I install this program on all my systems due to the frequency of receiving files from other operating systems. It simplifies processing so much--and I had done the command line version perl -i -pe 's/\r\n|\r/\n/g' so often that my fingers were very tired!

An example of when I used it just happened today. I downloaded a privately uploaded file from DropOff.us consisting of comma separated values (CSV) from FileMaker Pro.

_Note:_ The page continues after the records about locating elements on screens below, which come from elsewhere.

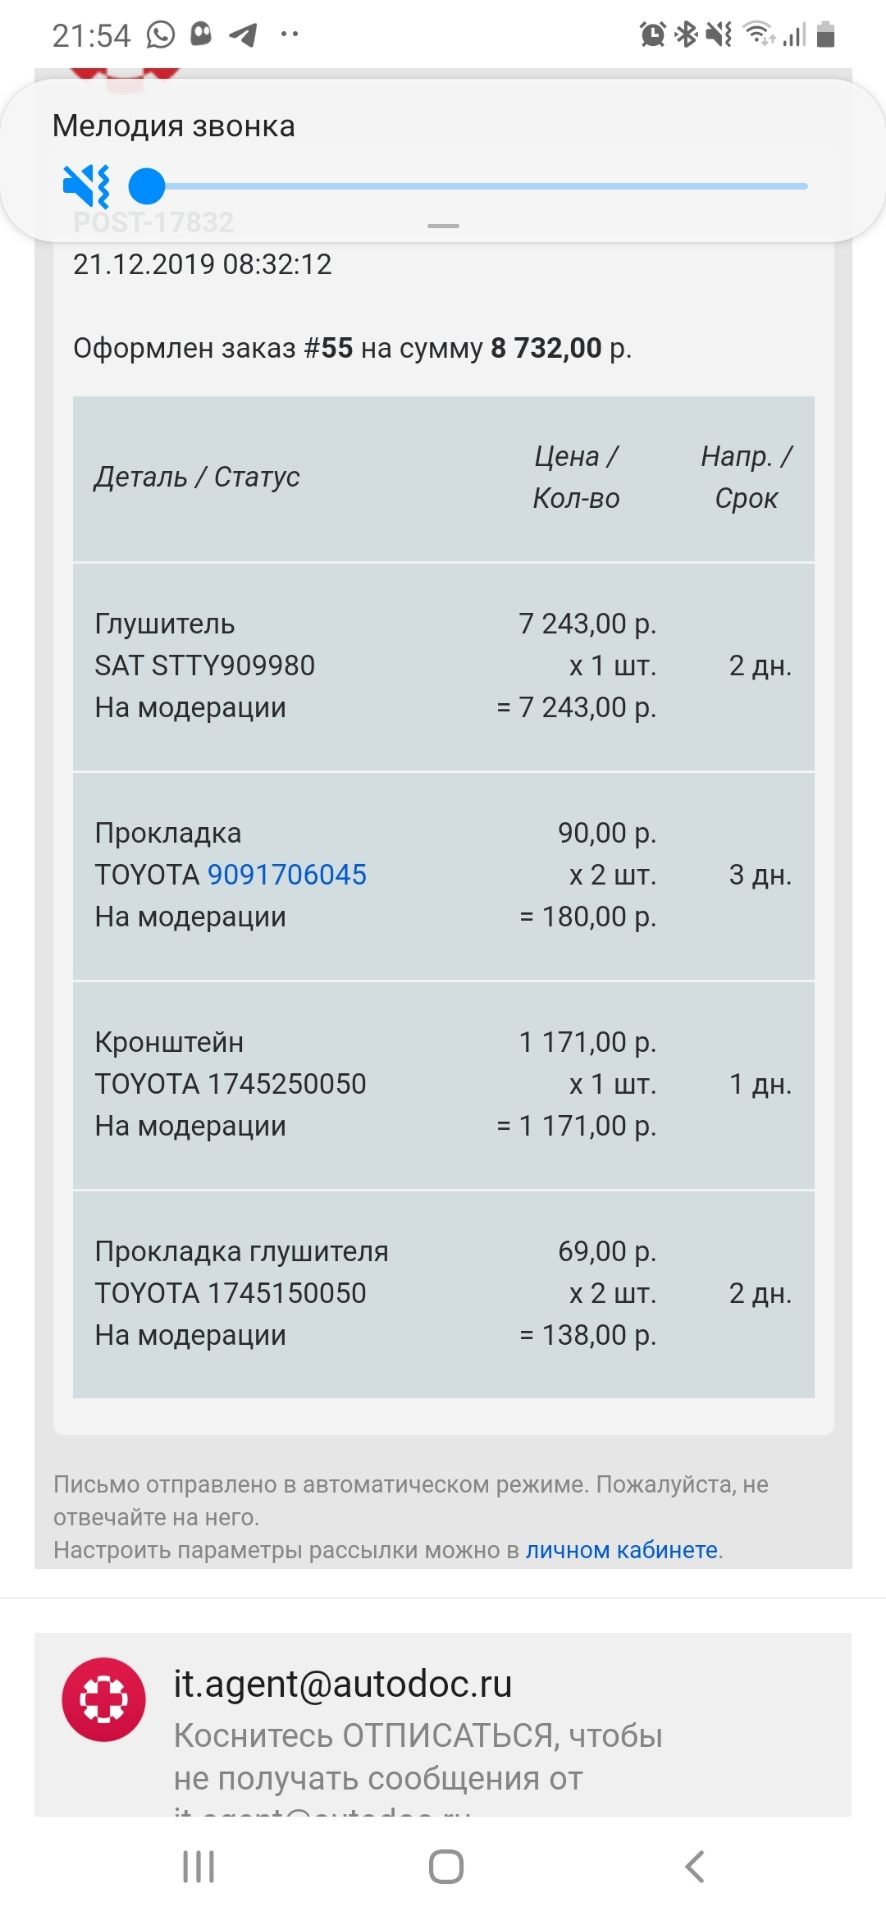Tap the Bluetooth status icon
Image resolution: width=886 pixels, height=1920 pixels.
point(686,35)
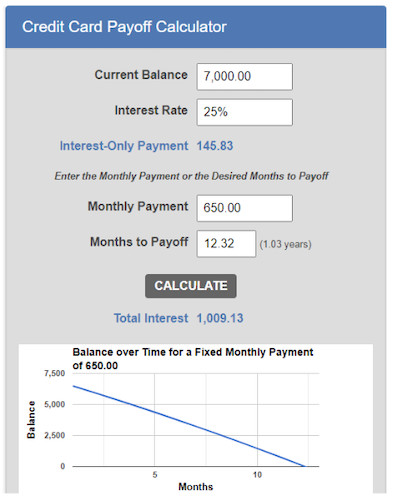The image size is (396, 500).
Task: Click the CALCULATE button
Action: [x=191, y=286]
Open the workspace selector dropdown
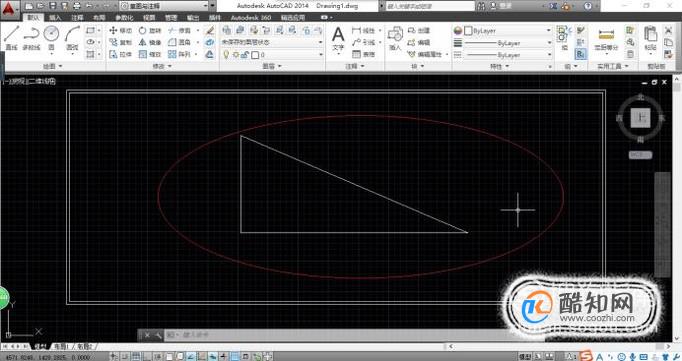682x361 pixels. [164, 6]
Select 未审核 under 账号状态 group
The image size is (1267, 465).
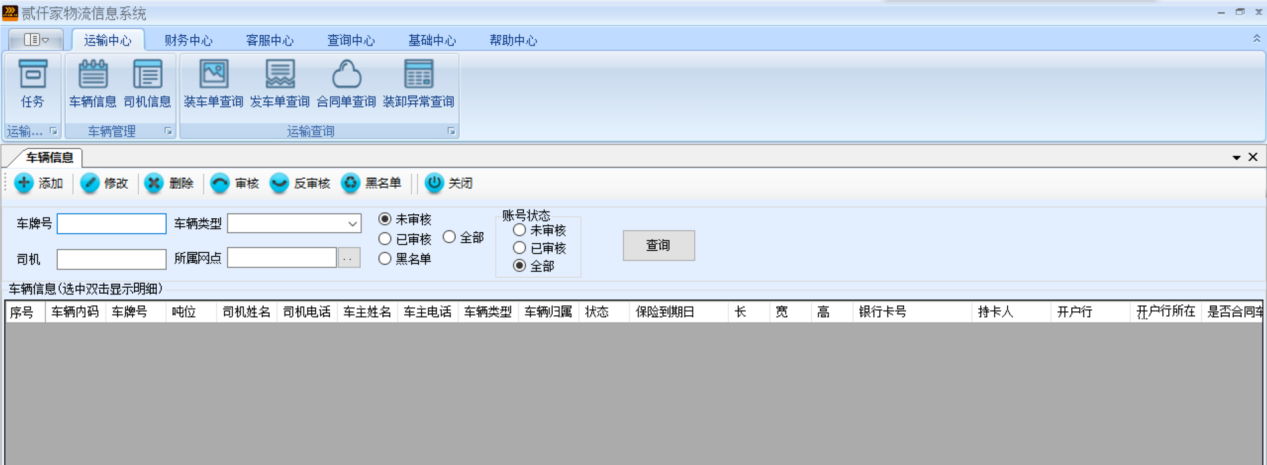[x=519, y=230]
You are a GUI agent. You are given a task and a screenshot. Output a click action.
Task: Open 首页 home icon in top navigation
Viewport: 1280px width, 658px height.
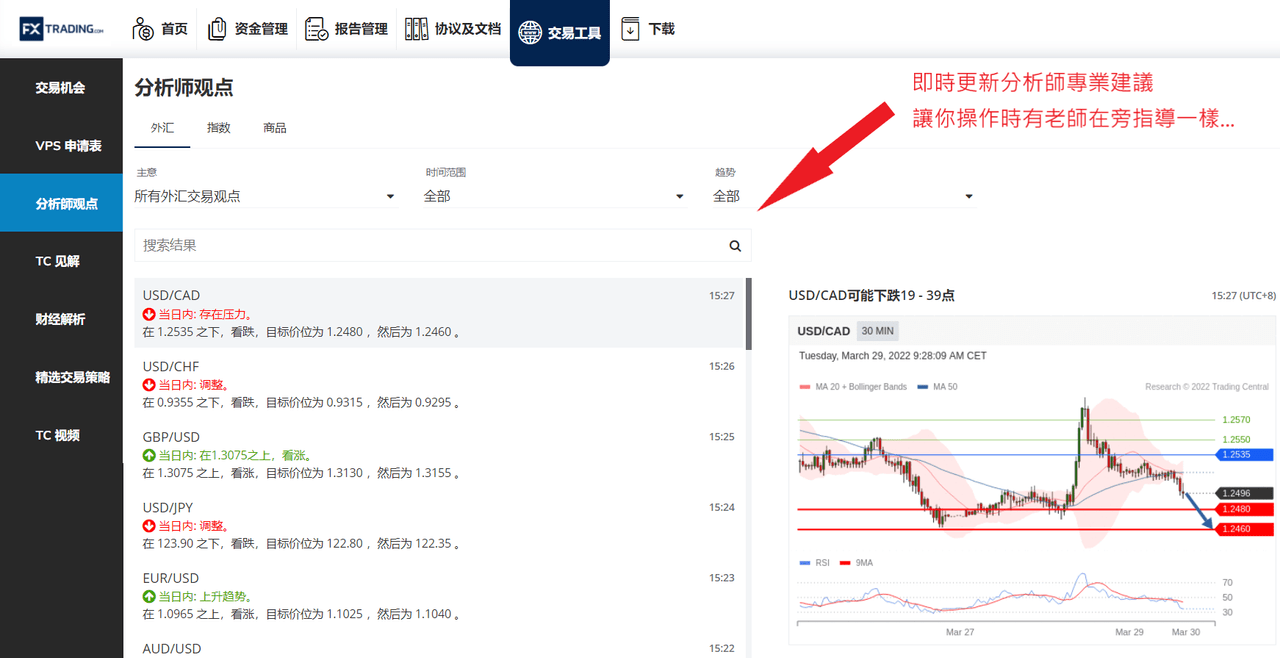143,29
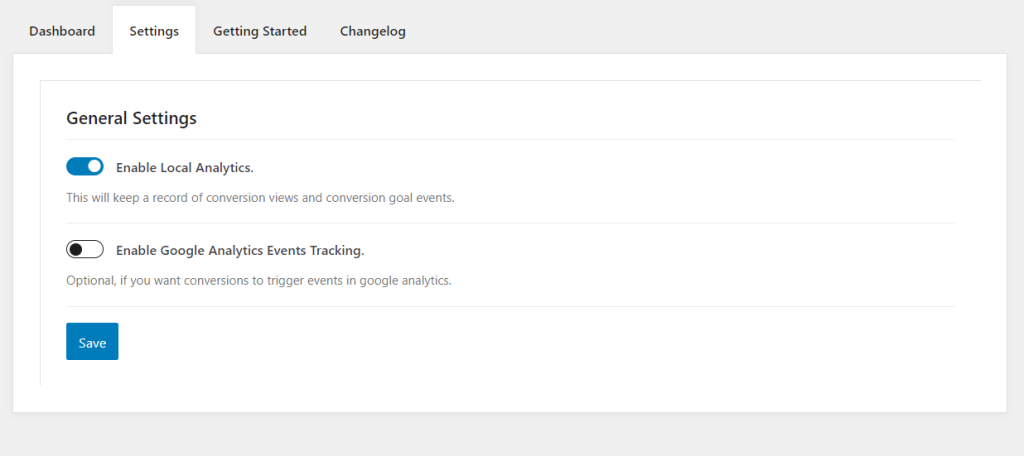Click the blue track of the Local Analytics switch
Screen dimensions: 1024x456
(x=76, y=167)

However, it was in old-fashioned style Macintosh text, so I used any2lf in order to convert it to LF and use the data to send out a list of emails.

18 Sep 2008

"Mrs.","Holly","Smith","holly@smith.com"

How do I send out an email advertisement (HTML version of email advertisement) from a file containing these values, formatted as above?

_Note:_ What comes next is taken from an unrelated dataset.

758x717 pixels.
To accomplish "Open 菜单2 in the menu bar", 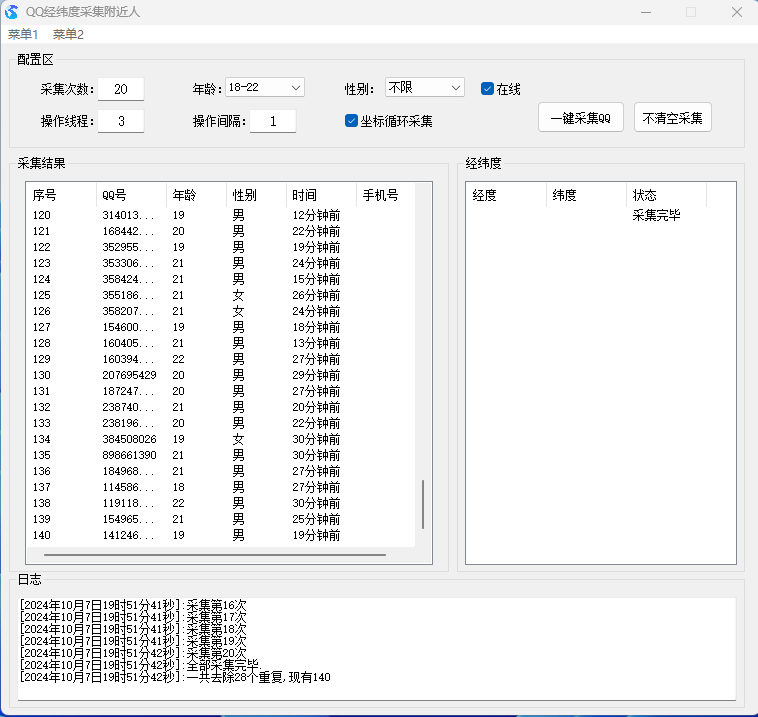I will click(68, 34).
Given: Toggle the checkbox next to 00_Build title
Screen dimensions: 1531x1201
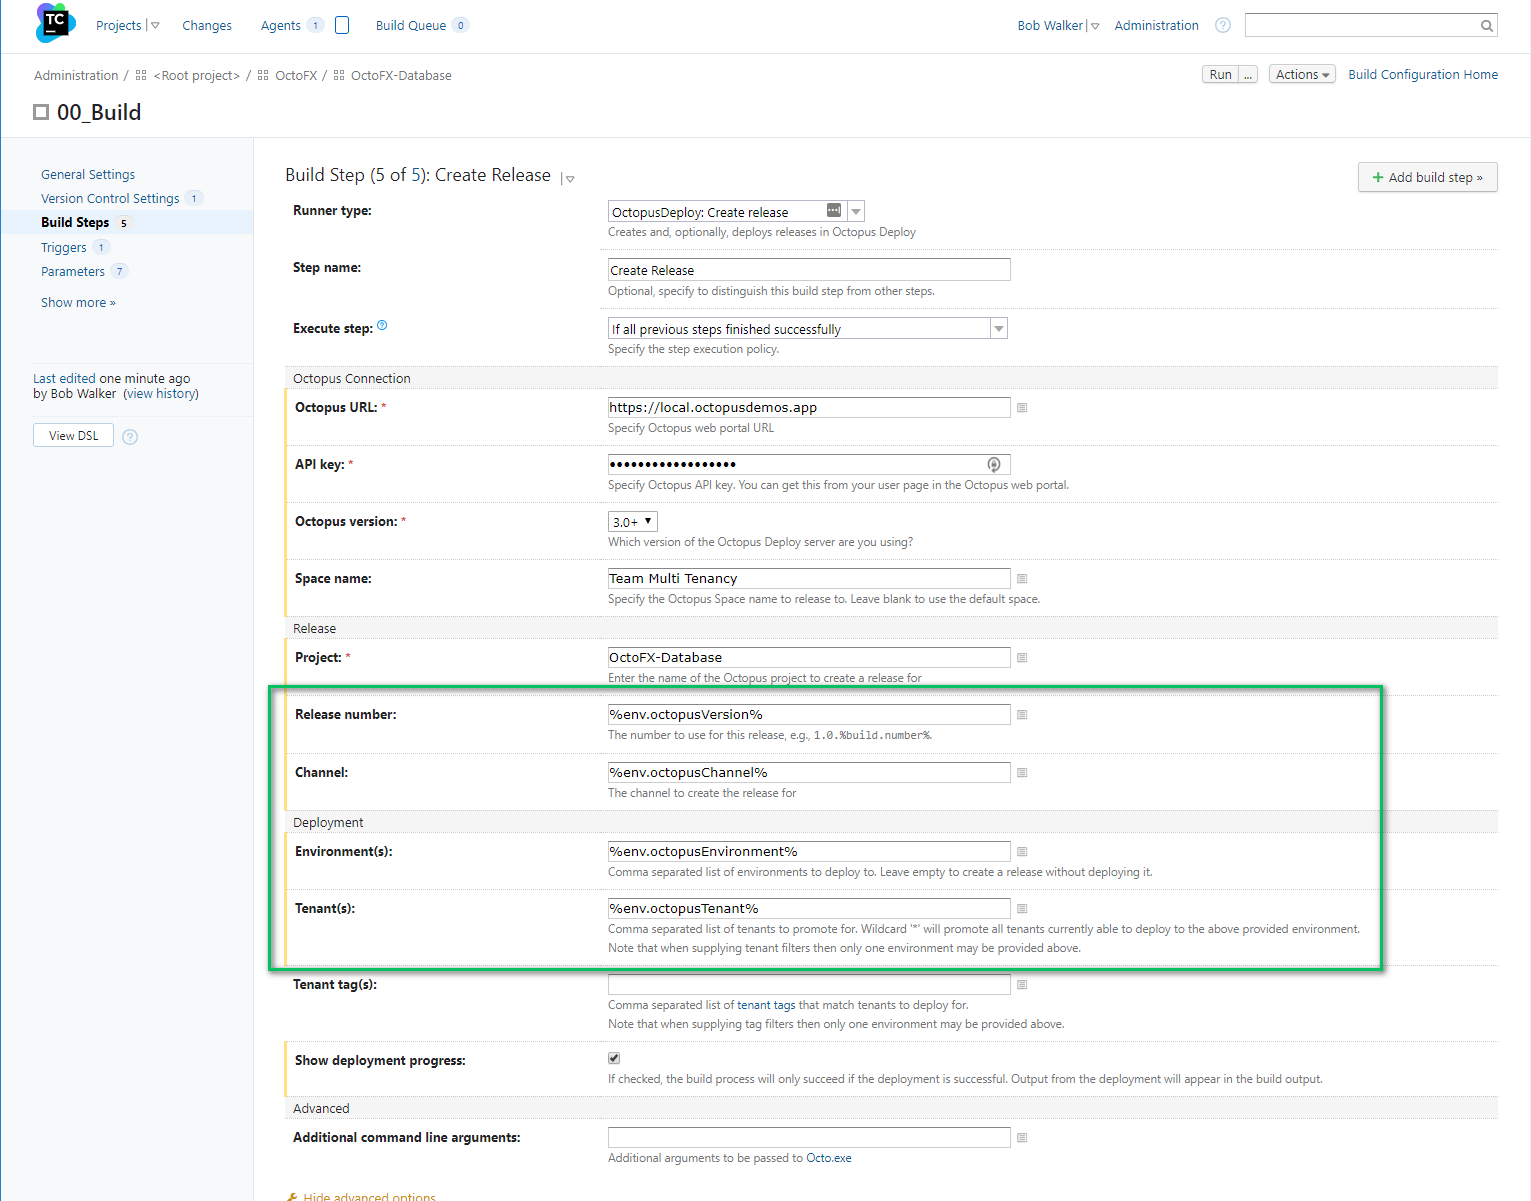Looking at the screenshot, I should [41, 112].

First, I randomize the input so that I can send out batches and have the results from each batch be an accurate random sample.

# shuffle.pl
@lines = <STDIN>;
print sort { rand() <=> .5 } @lines;

I use the program by doing

perl shuffle.pl < emails.txt > emails-random.txt

Next I create a folder called "batch1" and I input the first 500 emails.

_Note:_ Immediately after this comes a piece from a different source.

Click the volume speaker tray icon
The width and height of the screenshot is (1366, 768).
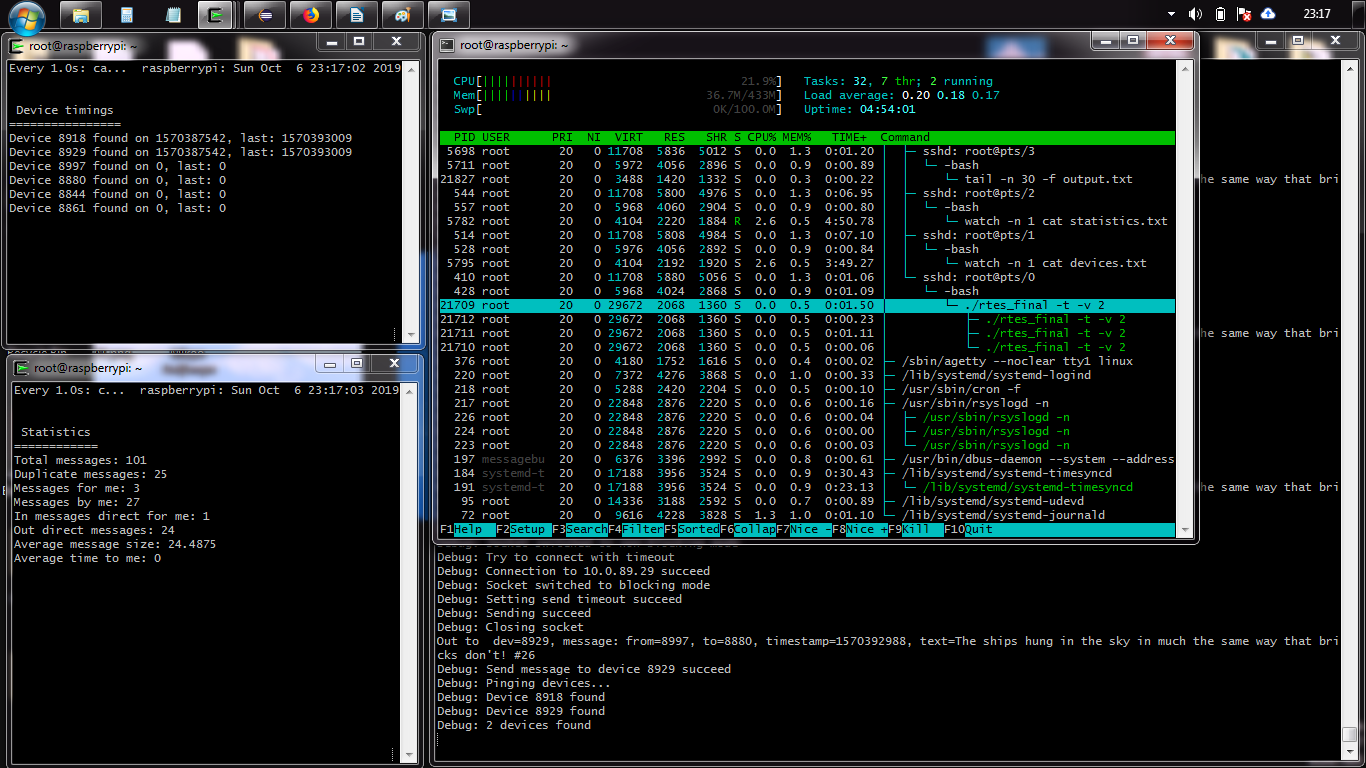point(1195,14)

head -500 emails-random.txt > batch1/list.txt

I cd into the batch1 directory, and then I run the following perl script with the arguments perl ../msgs.pl ../email.mime < list.txt

#!/usr/bin/perl -I/home/j/apache228_4-14-08/www/uspremium.us
# msgs.pl

use easy;

my $xid = 1;

system('mkdir msgs') unless -d 'msgs';

#"Mrs.","Becky","Adrian","nbadrian@insightbb.com"
my $filename = shift;
$file = template($filename) || die "no file found in $filename\n";
while (<>) {
my ($title, $name1, $name2, $email) = m/"(.*?)"/g;
my $txt = $file;
$txt =~ s/xemail/"$name1 $name2" <$email>/;
$txt =~ s/xdear/$title $name2/g;
$txt =~ s/xid/$xid/g;
outputfile("msgs/$..mime", $txt);
}

sub outputfile {
    my $f = shift;
    my $s = shift;
    open(local *FH, '>', $f);
    print FH $s;
    close(FH);
}

Of course, the easy.pm Perl script/pragma/module is the extremely useful module written in 2000, almost ten years ago. It's compatible with Perl back to version 5.004, and it runs on Macintosh, even the classic version back to 7.6 under MacPerl, Windows, Linux, and Unix.

At last, I upload the newly created "msgs" folder to my server, containing 500 pre-made email messages. After extracting the tarball that I uploaded, I go inside of it, and run the following shell script sh ~/bin/send.sh.

# send.sh
sendmail=/usr/sbin/sendmail
for a in *.mime; do
echo $a
if $sendmail -t -oi < $a; then
rm $a
sleep 1
fi
done

This has the benefit that any unsuccessful emails are left over after the other messages have been sent. Also, the program can be safely termianted at any time, and then restarted again at the same point by repeating the original command sh ~/bin/send.sh.